Palestinian refugees reacted with anger to this latest tragedy and organised a protest demanding a hospital be built in the Nahr Al-Bared camp. Majdi doubts that the protests will lead to any substantial change and is still haunted by the inability to save his son, "our child was fighting for his life in front of us and we couldn’t do anything for him." Majdi's concluding comments embody the sentiments of a grieving father but also aptly convey the abandonment Palestinians feel in the face of ongoing injustices: "All our life is suffering and tragedies. Everyone suffers here. Everyone knows what is happening, and there are no solutions."
Ali Hweidi heads a local Palestinian NGO dedicated to defending refugee rights in Lebanon and monitor UNRWA's activities, when discussing the case of Mohammed Wahbe, Ali was hopeful that what happened could be a turning point, "we hope that the death of the child ‘Wahbe’, the ‘Bouazizi’ for the Palestinian refugees in Lebanon, will bring change." Ali makes a clear reference to Mohammed Bouazizi, the Tunisian street vendor whose self-immolation in 2011 was considered to be a catalyst for the Arab Uprisings. Mohammed's death should not be in vain, as Ali infers, and it should serve to mobilise the necessary change that Palestinians have been desperately waiting. Ali points out that the issue is not just funding, “We believe that the crisis of UNRWA is political, and not financial.”
For Kamel, 20 years old student from Maghazi camp in the besieged Gaza Strip, UNRWA is being targeted because “it is a proof that we, refugees, exists and our cause exists with us." Around 1 million Palestinian refugees reside in the Gaza Strip, blockaded and occupied by Israel, they rely extensively on humanitarian aid from UNRWA and other NGOs. UNRWA used to provide food assistance to 80,000 Gazans in the year 2000. After the blockade and policy of closure entrenched in 2007, today UNRWA provides food assistance to 1 million people in Gaza.
"One of the hardest challenges we suffer from is the lack of medicine in UNWRA facilities and hospitals in general," adds Kamel.
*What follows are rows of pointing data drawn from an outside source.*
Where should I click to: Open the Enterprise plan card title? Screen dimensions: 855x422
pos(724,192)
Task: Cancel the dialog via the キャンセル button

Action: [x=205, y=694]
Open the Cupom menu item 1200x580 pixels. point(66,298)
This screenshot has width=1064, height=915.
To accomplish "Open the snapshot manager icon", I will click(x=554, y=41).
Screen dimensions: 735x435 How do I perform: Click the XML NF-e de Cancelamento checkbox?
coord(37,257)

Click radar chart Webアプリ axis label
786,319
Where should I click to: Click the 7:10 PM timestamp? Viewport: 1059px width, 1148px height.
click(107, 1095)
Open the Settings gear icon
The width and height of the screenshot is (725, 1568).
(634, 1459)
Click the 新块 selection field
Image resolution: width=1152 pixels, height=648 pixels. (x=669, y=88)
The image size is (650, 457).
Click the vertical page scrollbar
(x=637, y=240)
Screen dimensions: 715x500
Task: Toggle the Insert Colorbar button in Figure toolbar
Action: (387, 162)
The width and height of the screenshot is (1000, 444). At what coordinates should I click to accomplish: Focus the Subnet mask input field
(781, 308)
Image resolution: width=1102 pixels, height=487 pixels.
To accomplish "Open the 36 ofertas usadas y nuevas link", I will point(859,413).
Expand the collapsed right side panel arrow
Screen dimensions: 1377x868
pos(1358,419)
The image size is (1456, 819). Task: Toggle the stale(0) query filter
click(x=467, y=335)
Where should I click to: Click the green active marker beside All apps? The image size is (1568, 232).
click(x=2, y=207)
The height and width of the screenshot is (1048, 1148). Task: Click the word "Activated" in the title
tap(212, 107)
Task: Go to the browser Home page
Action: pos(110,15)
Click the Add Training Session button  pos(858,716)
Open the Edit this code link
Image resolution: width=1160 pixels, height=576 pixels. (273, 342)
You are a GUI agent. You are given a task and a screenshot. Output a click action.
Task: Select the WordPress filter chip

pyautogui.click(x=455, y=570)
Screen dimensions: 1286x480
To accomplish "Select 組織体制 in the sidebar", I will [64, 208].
In fact, as a result of Israel repression of the Great March of Return, over 24,000 Palestinians have been injured and Gaza's health system is on the verge of collapsing.
When discussing who refugees hold accountable for their plight, Kamel added, "The responsibility is shared also with Britain because it was what started this and brought the merciless occupation to our doorstep." Palestinians know well their history and rightly point to the destructive impact of Britain's occupation of Palestine which has facilitated Israeli settler colonialism.
Today, far from supporting Palestinian refugee's right of return Britain limits itself to donations to UNRWA. The Agency is indeed vital and provides much needed services but continued support limited to humanitarian aid will not bring about real change and improvement in the lives of Palestinians; it is a recipe for permanent exile with no solutions. Trump’s aid cuts are so extreme that they are worsening an already precarious situation, forcing Palestinians to scramble for humanitarian assistance just to survive.
Refugee returns are considered the most preferred international practice to solve crises. According to UNHCR’s latest annual data, "During 2017, nearly 5 million displaced people returned to their areas or countries of origin." There are 5 million Palestinian refugees registered with UNRWA, the question we should be asking is: why are they not allowed to return home?